ReALLM

(Leconte et al., 2024)

Sources: arXiv:2405.13155 · alphaXiv overview

Core contribution

ReALLM treats pretrained matrices as something richer than raw tensors to scalar-quantize. It decomposes each matrix into a high-precision residual path plus a compressed latent representation decoded by a small shared neural decoder, with matrix-specific choices about latent shape, bit budget, and residual structure.

Why this matters for Parameter Golf

This is interesting less as a direct drop-in method and more as a challenge to the default representation. It argues that some tensors are compressible because of their spatial or structural regularity, and that a shared decoder plus tiny latent codes can sometimes beat treating every matrix as an unstructured bag of numbers.

What to import

Representation format is a design variable. The model artifact does not have to be “just quantized matrices.”
Residual paths matter. A compact main representation plus a small high-fidelity correction can be a better compromise than globally raising precision.
Different matrices deserve different schemes. Early blocks and deeper blocks may want different compression interfaces.

What not to over-import

ReALLM is operationally heavy and tuned for pretrained-weight compression, not a tiny local search loop. It also pays for decoder machinery, so the apparent nominal bit gains only matter if the shared decoder and side information remain cheap enough in the final artifact.

Best synthesis links

Extends Additive Quantization and ClusComp from “better codes” toward “better representations.”
Supports Entropy-friendly model structure by showing that matrix regularity can be worth modeling directly.
Suggests a richer form of decoupled precision where the protected path is not only fp16 passthrough but a tiny residual model.
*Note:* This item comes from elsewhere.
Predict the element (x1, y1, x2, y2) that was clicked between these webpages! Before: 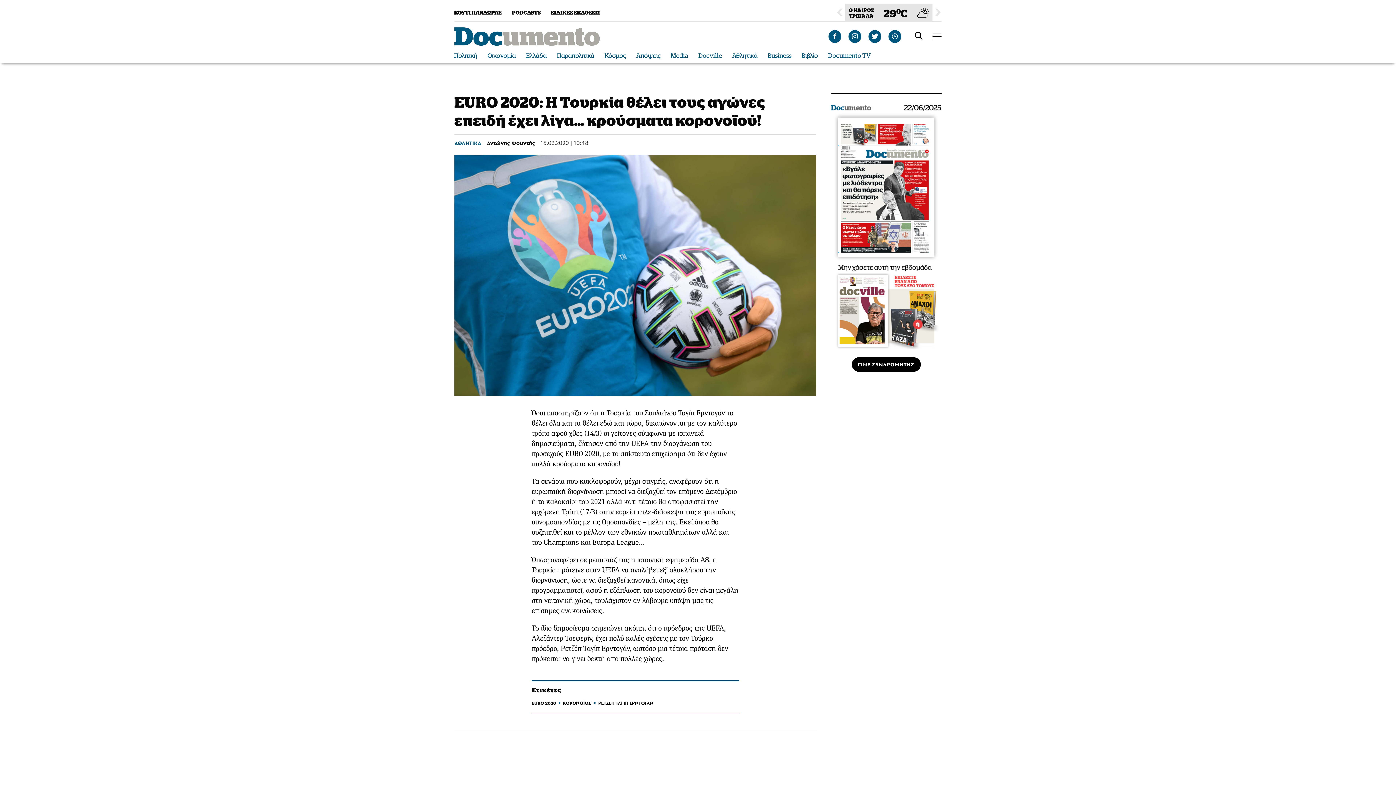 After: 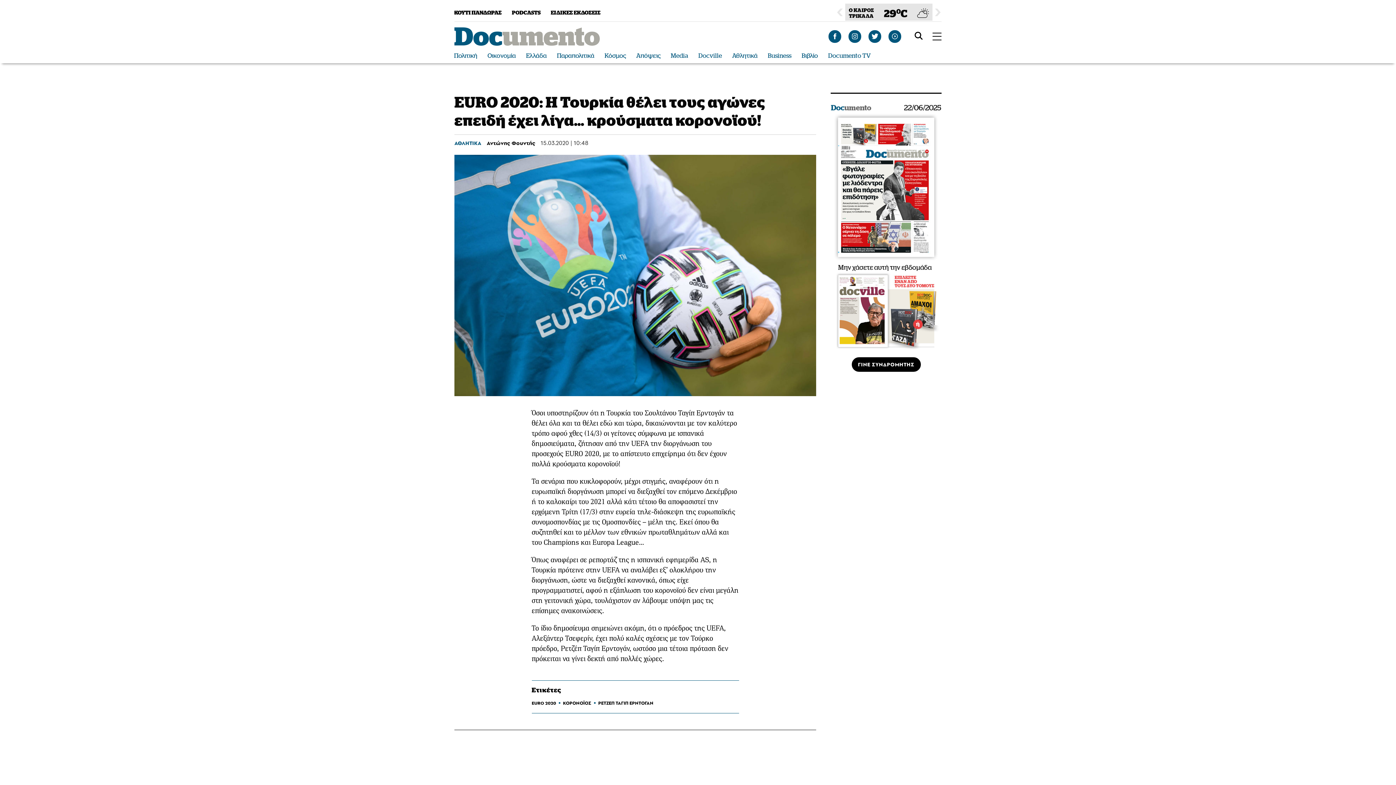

Parameter Golf translation

The strongest import is not “train an auto-decoder right now.” It is:

look for tensors with repeated local structure
use one cheap shared reconstruction mechanism where possible
reserve high-fidelity bytes for the residual that the shared structure cannot explain

That is especially interesting for tied or repeated architectures, where one reconstruction mechanism may amortize across many reused blocks.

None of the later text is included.